The thesis of the 827-word piece was that some people—“working-class whites” with “antisocial habits”; “inner-city blacks” with their “anti-‘acting white’ rap culture”; and Hispanic immigrants who resist assimilation—are at a profound disadvantage in the game of life. This, they argued, is why we should all embrace a 1950s-style “bourgeois culture” that smooths over differences, paving the way for greater national cohesiveness. 

“These cultural orientations are not only incompatible with what an advanced free-market economy and viable democracy require, they are also destructive of a sense of solidarity and reciprocity among Americans,” Wax and Alexander wrote.

The article ignited a neutron bomb at the University of Pennsylvania, where Wax had been a tenured faculty member since 2001, having previously taught at the University of Virginia and worked in the Solicitor General’s office, arguing fifteen cases before the Supreme Court. The graduate students union called it “hateful and regressive.” An education professor at Penn sarcastically tweeted that the 1950s “was a better time because white people were nicer to each other and people of color stayed in their place.” Helen Gym, a Philadelphia City councilwoman and Penn alum, called the article “miserable.”

As far as Wax was concerned, all this amounted to rank hypocrisy among her bourgeois colleagues. “All my colleagues follow all those rules, so why are they attacking them?” she told me. “You know—getting married, staying married, working hard, getting an education. To paraphrase Charles Murray, they ‘live the fifties and talk the sixties.’ ”

In 2022, Penn law school dean Theodore Ruger called on the Faculty Senate to consider “major sanctions” against Wax for the views that she expressed in her article and repeated in speeches and media appearances over the years. 

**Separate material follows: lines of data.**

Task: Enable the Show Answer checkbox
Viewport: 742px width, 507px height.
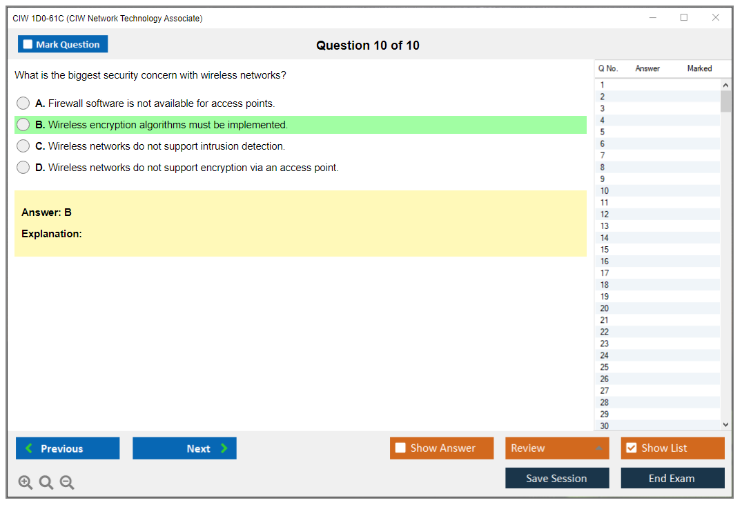Action: coord(400,448)

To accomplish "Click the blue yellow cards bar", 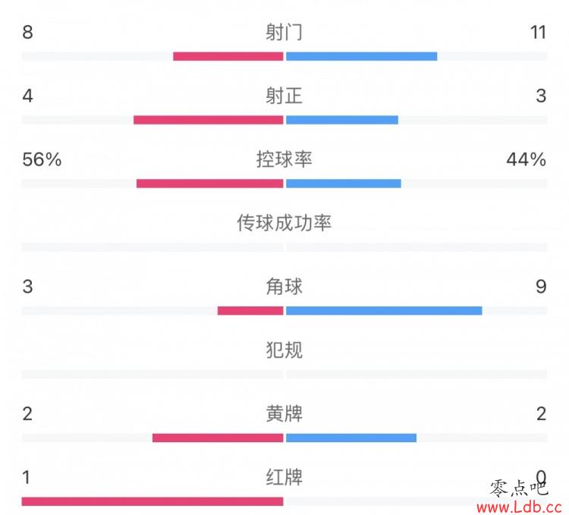I will coord(351,438).
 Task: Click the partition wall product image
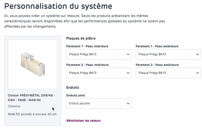tap(33, 64)
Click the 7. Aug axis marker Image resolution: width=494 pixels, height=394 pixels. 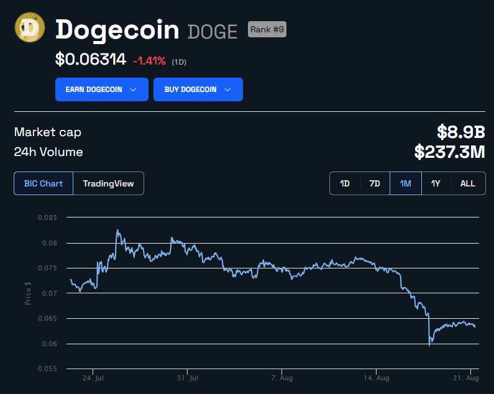point(282,378)
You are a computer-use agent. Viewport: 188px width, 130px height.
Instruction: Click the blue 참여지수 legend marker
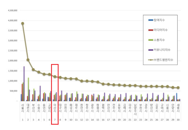[150, 20]
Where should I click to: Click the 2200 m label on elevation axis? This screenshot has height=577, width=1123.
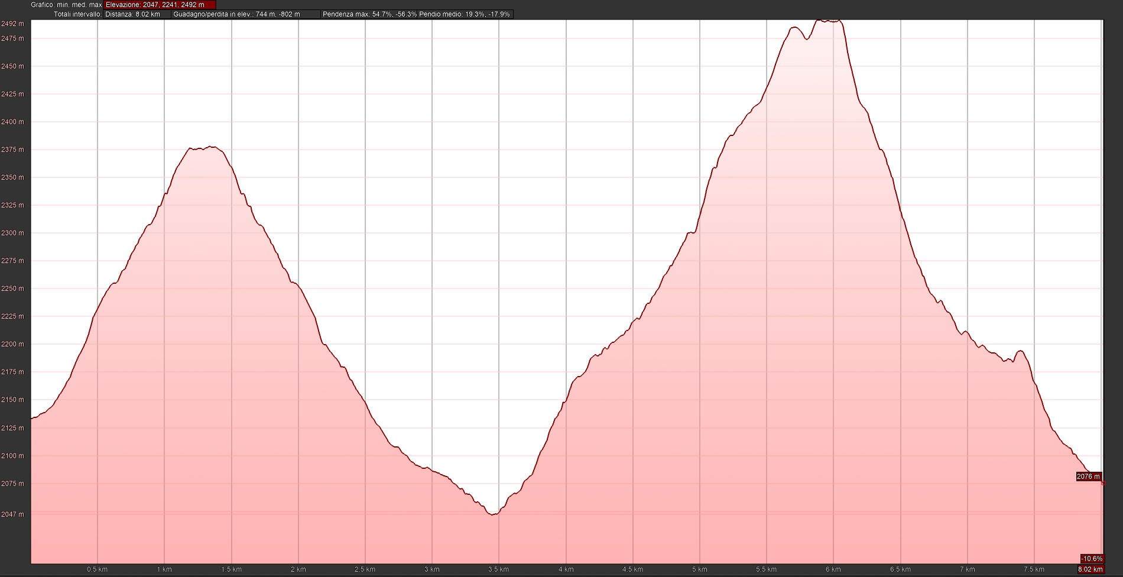(13, 344)
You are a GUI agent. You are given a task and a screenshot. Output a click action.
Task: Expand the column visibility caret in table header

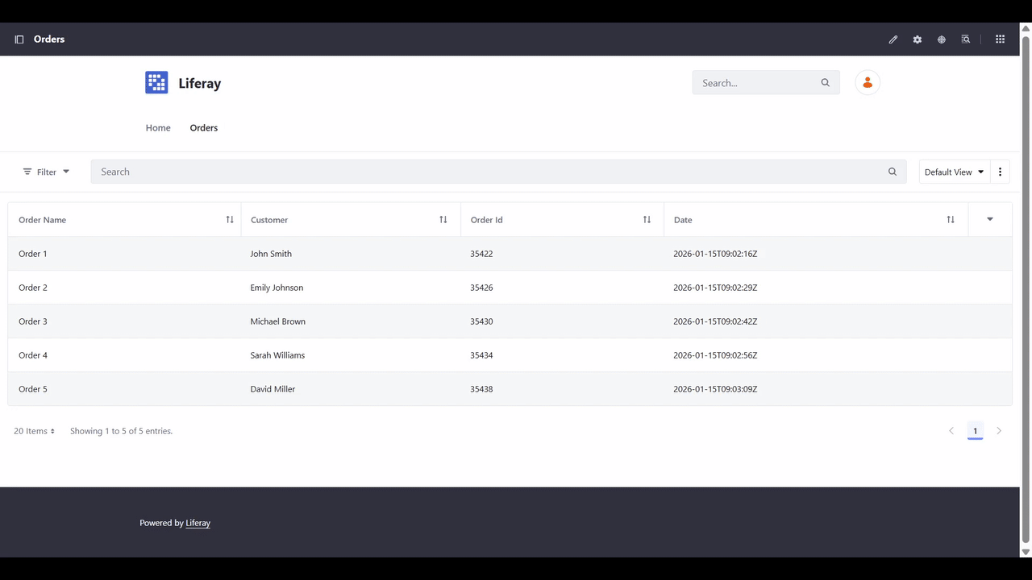pos(990,219)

Finally, on Monday, the Faculty Senate, in an unprecedented move, sanctioned Wax for “flagrant unprofessional conduct”—suspending her for one year with half-pay, the loss of her title of Robert Mundheim Professor of Law, the loss of summer pay, and the understanding that she will not represent the university while speaking publicly. 

When I asked Wax for her reaction to the sanctions, she laughed. “What do you think my reaction to it is? I think that our country and our university system are deteriorating in a very serious way. It’s becoming Third World.”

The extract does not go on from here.